» WORK REQUIRED: Extract each line of the data below exactly as written.

» RECORDED INFORMATION:
+--
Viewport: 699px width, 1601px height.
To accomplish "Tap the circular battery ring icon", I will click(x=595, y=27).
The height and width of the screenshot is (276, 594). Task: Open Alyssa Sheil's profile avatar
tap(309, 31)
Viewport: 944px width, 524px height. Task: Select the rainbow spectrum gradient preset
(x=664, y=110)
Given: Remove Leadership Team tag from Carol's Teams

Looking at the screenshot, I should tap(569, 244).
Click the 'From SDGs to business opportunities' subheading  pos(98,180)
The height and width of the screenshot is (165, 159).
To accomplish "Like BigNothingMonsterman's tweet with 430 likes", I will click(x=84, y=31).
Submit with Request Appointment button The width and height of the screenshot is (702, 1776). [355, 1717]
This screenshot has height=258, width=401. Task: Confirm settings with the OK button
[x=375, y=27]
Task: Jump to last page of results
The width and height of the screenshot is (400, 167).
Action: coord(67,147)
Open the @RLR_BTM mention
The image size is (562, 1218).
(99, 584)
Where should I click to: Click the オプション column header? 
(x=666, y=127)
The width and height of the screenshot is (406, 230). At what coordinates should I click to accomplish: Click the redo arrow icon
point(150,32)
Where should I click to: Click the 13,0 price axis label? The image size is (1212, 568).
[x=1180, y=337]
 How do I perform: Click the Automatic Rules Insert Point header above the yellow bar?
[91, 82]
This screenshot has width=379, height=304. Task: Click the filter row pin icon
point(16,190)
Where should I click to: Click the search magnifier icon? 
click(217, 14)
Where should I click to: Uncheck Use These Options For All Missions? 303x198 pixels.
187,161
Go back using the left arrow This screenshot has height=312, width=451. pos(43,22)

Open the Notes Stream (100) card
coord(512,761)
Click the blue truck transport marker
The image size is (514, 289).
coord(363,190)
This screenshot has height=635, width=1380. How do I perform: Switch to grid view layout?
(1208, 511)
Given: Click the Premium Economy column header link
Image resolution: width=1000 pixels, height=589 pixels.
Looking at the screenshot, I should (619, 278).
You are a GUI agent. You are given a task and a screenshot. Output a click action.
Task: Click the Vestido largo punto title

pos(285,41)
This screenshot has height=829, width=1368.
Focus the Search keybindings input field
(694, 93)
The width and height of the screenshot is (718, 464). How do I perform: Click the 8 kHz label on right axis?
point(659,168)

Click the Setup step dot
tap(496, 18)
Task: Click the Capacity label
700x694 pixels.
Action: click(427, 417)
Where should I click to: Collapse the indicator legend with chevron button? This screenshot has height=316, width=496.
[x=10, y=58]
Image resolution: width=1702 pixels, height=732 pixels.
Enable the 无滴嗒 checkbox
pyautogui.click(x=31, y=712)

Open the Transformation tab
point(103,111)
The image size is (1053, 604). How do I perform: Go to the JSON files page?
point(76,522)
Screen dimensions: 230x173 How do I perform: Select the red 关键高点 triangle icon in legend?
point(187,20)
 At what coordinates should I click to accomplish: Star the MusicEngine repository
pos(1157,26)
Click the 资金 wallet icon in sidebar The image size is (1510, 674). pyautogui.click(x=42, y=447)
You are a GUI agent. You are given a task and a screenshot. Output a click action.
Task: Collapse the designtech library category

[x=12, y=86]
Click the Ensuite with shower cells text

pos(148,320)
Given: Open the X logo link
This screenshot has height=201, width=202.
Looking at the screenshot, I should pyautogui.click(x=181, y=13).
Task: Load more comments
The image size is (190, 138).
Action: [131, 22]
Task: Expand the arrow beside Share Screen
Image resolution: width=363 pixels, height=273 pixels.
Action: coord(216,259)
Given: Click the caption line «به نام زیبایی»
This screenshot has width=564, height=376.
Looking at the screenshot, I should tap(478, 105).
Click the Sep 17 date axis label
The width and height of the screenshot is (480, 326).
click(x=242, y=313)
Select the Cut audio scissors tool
+--
» ANSWER:
Viewport: 699px width, 1601px height.
To accomplish "Tap the circular battery ring icon", I will click(x=595, y=27).
The height and width of the screenshot is (276, 594). Task: Open Alyssa Sheil's profile avatar
tap(309, 31)
Viewport: 944px width, 524px height. Task: Select the rainbow spectrum gradient preset
(x=664, y=110)
Given: Remove Leadership Team tag from Carol's Teams

Looking at the screenshot, I should tap(569, 244).
Click the 'From SDGs to business opportunities' subheading  pos(98,180)
The height and width of the screenshot is (165, 159).
To accomplish "Like BigNothingMonsterman's tweet with 430 likes", I will click(x=84, y=31).
Submit with Request Appointment button The width and height of the screenshot is (702, 1776). [355, 1717]
This screenshot has height=258, width=401. Task: Confirm settings with the OK button
[x=375, y=27]
Task: Jump to last page of results
The width and height of the screenshot is (400, 167).
Action: coord(67,147)
Open the @RLR_BTM mention
The image size is (562, 1218).
(99, 584)
Where should I click to: Click the オプション column header? 
(x=666, y=127)
The width and height of the screenshot is (406, 230). At what coordinates should I click to accomplish: Click the redo arrow icon
point(150,32)
Where should I click to: Click the 13,0 price axis label? The image size is (1212, 568).
[x=1180, y=337]
 How do I perform: Click the Automatic Rules Insert Point header above the yellow bar?
[91, 82]
This screenshot has width=379, height=304. Task: Click the filter row pin icon
point(16,190)
Where should I click to: Click the search magnifier icon? 
click(217, 14)
Where should I click to: Uncheck Use These Options For All Missions? 303x198 pixels.
187,161
Go back using the left arrow This screenshot has height=312, width=451. pos(43,22)

Open the Notes Stream (100) card
coord(512,761)
Click the blue truck transport marker
The image size is (514, 289).
coord(363,190)
This screenshot has height=635, width=1380. How do I perform: Switch to grid view layout?
(1208, 511)
Given: Click the Premium Economy column header link
Image resolution: width=1000 pixels, height=589 pixels.
Looking at the screenshot, I should (619, 278).
You are a GUI agent. You are given a task and a screenshot. Output a click action.
Task: Click the Vestido largo punto title

pos(285,41)
This screenshot has height=829, width=1368.
Focus the Search keybindings input field
(694, 93)
The width and height of the screenshot is (718, 464). How do I perform: Click the 8 kHz label on right axis?
point(659,168)

Click the Setup step dot
tap(496, 18)
Task: Click the Capacity label
700x694 pixels.
Action: click(427, 417)
Where should I click to: Collapse the indicator legend with chevron button? This screenshot has height=316, width=496.
[x=10, y=58]
Image resolution: width=1702 pixels, height=732 pixels.
Enable the 无滴嗒 checkbox
pyautogui.click(x=31, y=712)

Open the Transformation tab
point(103,111)
The image size is (1053, 604). How do I perform: Go to the JSON files page?
point(76,522)
Screen dimensions: 230x173 How do I perform: Select the red 关键高点 triangle icon in legend?
point(187,20)
 At what coordinates should I click to accomplish: Star the MusicEngine repository
pos(1157,26)
Click the 资金 wallet icon in sidebar The image size is (1510, 674). pyautogui.click(x=42, y=447)
You are a GUI agent. You are given a task and a screenshot. Output a click action.
Task: Collapse the designtech library category

[x=12, y=86]
Click the Ensuite with shower cells text

pos(148,320)
Given: Open the X logo link
This screenshot has height=201, width=202.
Looking at the screenshot, I should pyautogui.click(x=181, y=13).
Task: Load more comments
The image size is (190, 138).
Action: [131, 22]
Task: Expand the arrow beside Share Screen
Image resolution: width=363 pixels, height=273 pixels.
Action: coord(216,259)
Given: Click the caption line «به نام زیبایی»
This screenshot has width=564, height=376.
Looking at the screenshot, I should tap(478, 105).
Click the Sep 17 date axis label
The width and height of the screenshot is (480, 326).
click(x=242, y=313)
Select the Cut audio scissors tool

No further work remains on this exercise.